• **Actions to take**
A: Reproduce the passage of the article on the Tyson Foods class action ruling between "With the ruling, the" and "as a class.", inclusive, swapping "high court" for "Supreme Court".
B: Indicate whether each statement below agrees with the article on the Tyson Foods class action ruling, answering yes or no and quoting the deciding words: (i) In Tyson Foods, Inc. v. Bouaphakeo, the Court held that representative and statistical evidence may in certain circumstances establish classwide liability. (ii) In Wal-Mart Stores Inc. v. Dukes, the Court allowed the class of female employees to proceed. (iii) The majority in Wal-Mart found that the women lacked the commonality required to proceed as a class.
C: Take the article on the Tyson Foods class action ruling further, starting after its final sentence.

• **Text provided**

◇ ◇ ◇ ◇ ◇

The Pulse

SCOTUS gives class action plaintiffs a break

By: - March 22, 2016 11:04 am

Supreme courtClass action plaintiffs lawyers can breathe a bit of a sigh of relief today as the U.S. Supreme Court handed down a decision in one of several class action cases before the court this term, ruling in Tyson Foods, Inc. v. Bouaphakeo that in certain circumstances representative and statistical evidence can be used to establish classwide liability.

With the ruling, the high court disabused attorneys of the notion that its 2011 decision in Wal-Mart Stores Inc. v. Dukes precluded the use of any such evidence in class actions. In Wal-Mart, the court rejected a class of more than a million female employees claiming pay discrimination, with a majority of the justices finding that the women had distinct and different employment experiences and thus lacked the commonality needed to proceed as a class.

◇ ◇ ◇ ◇ ◇

• **Information shown**
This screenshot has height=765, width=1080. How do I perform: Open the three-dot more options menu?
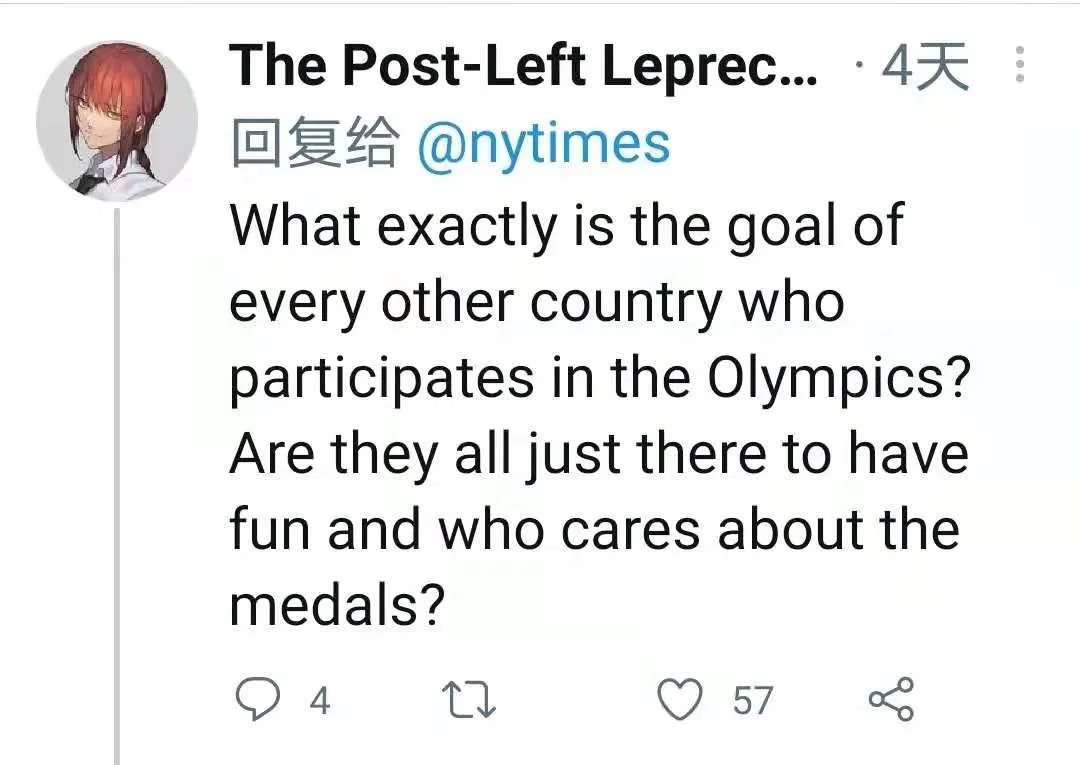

◇ ◇ ◇ ◇ ◇

• **Results in order**
A:
With the ruling, the Supreme Court disabused attorneys of the notion that its 2011 decision in Wal-Mart Stores Inc. v. Dukes precluded the use of any such evidence in class actions. In Wal-Mart, the court rejected a class of more than a million female employees claiming pay discrimination, with a majority of the justices finding that the women had distinct and different employment experiences and thus lacked the commonality needed to proceed as a class.

B:
(i) Yes: "in certain circumstances representative and statistical evidence can be used to establish classwide liability"
(ii) No: "the court rejected a class of more than a million female employees claiming pay discrimination"
(iii) Yes: "thus lacked the commonality needed to proceed as a class"

C:
In Tyson Foods, some 3,000 hourly workers at an Iowa pork processing plant sued the company, alleging that the company failed to pay them for time spent “donning and doffing” protective equipment and walking to and from the job floor. The district court certified the workers as a class based upon the common question of whether those activities constituted compensable work, despite differences in the amount of time workers spent on these tasks, and allowed the workers to prove their case with statistical evidence of the time an average employee would spend donning and doffing — gleaned from their expert’s filming and timing of workers doing just that.

Tyson Foods argued that the court’s decision in Wal-Mart limited the use of that evidence.

Rejecting Wal-Mart as setting down such a bright line test and writing for a majority that included Chief Justice John Roberts and Justices Ruth Bader Ginsburg, Sonia Sotomayor and Elena Kagan,  Justice Anthony Kennedy said:

[T]he Court would reach too far were it to establish general rules governing the use of statistical evidence, or so-called representative evidence, in all class action cases. Evidence of this type is used in various substantive realms of the law. Whether and when statistical evidence can be used to establish classwide liability will depend on the purpose for which the evidence is being introduced and on the elements of the underlying cause of action.

Read the full decision here.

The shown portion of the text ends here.